Por vezes, num ou outro dia, tirava a parte da tarde e passeava pelas ruas da vila, apreciando o dia-a-dia dos vilões. Algumas vezes era convidado a entrar sob o pretexto de descansar as pernas. Perante a oferta de uma merenda para aconchegar o estômago, era pedido o meu conselho ou era apresentada uma determinada situação que eu ouvia sem hesitar. Dependendo do assunto, encaminhava-os para os respectivos departamentos, garantindo ser a melhor forma de resolução.
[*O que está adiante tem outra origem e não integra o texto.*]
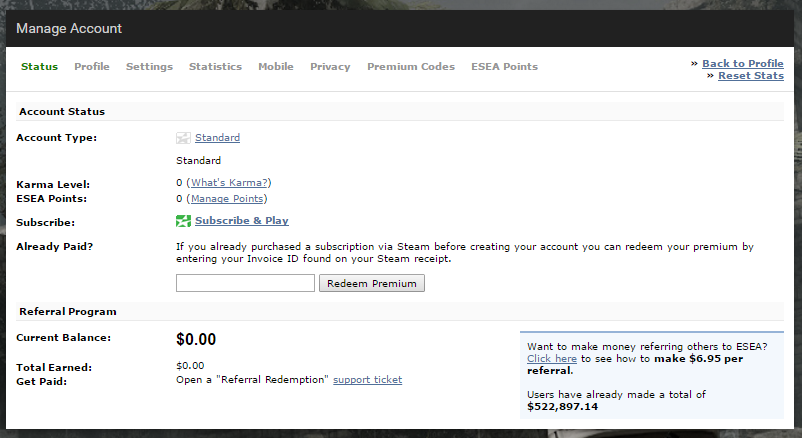Viewport: 802px width, 438px height.
Task: Open the Status tab
Action: [x=39, y=67]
Já em casa, após me refrescar, reencontrei a minha Dama. Sentada na sala, entregava-se aos prazeres da leitura junto da janela, bonita como sempre. Cumprimentei-a com um beijo e sentando-me na cadeira à sua frente, iniciámos a conversa de fim de tarde, abrangendo desde assuntos do Concelho intervalados com situações banais. Esta conversa amena durava geralmente até ao momento em que o criado anunciava o jantar.
A tarde passou.
O Sol dava lugar à Lua.
O Ciclo do Dia entregava a vida na Vila ao fresco da Noite.
Novos personagens surgiam e ocupavam os seus lugares, novas situações para resolver, talvez sim, talvez não.
As horas começavam a ser anunciadas. A horas. Era uma questão de horas para saber se duravam a noite inteira.

A vida na minha Vila.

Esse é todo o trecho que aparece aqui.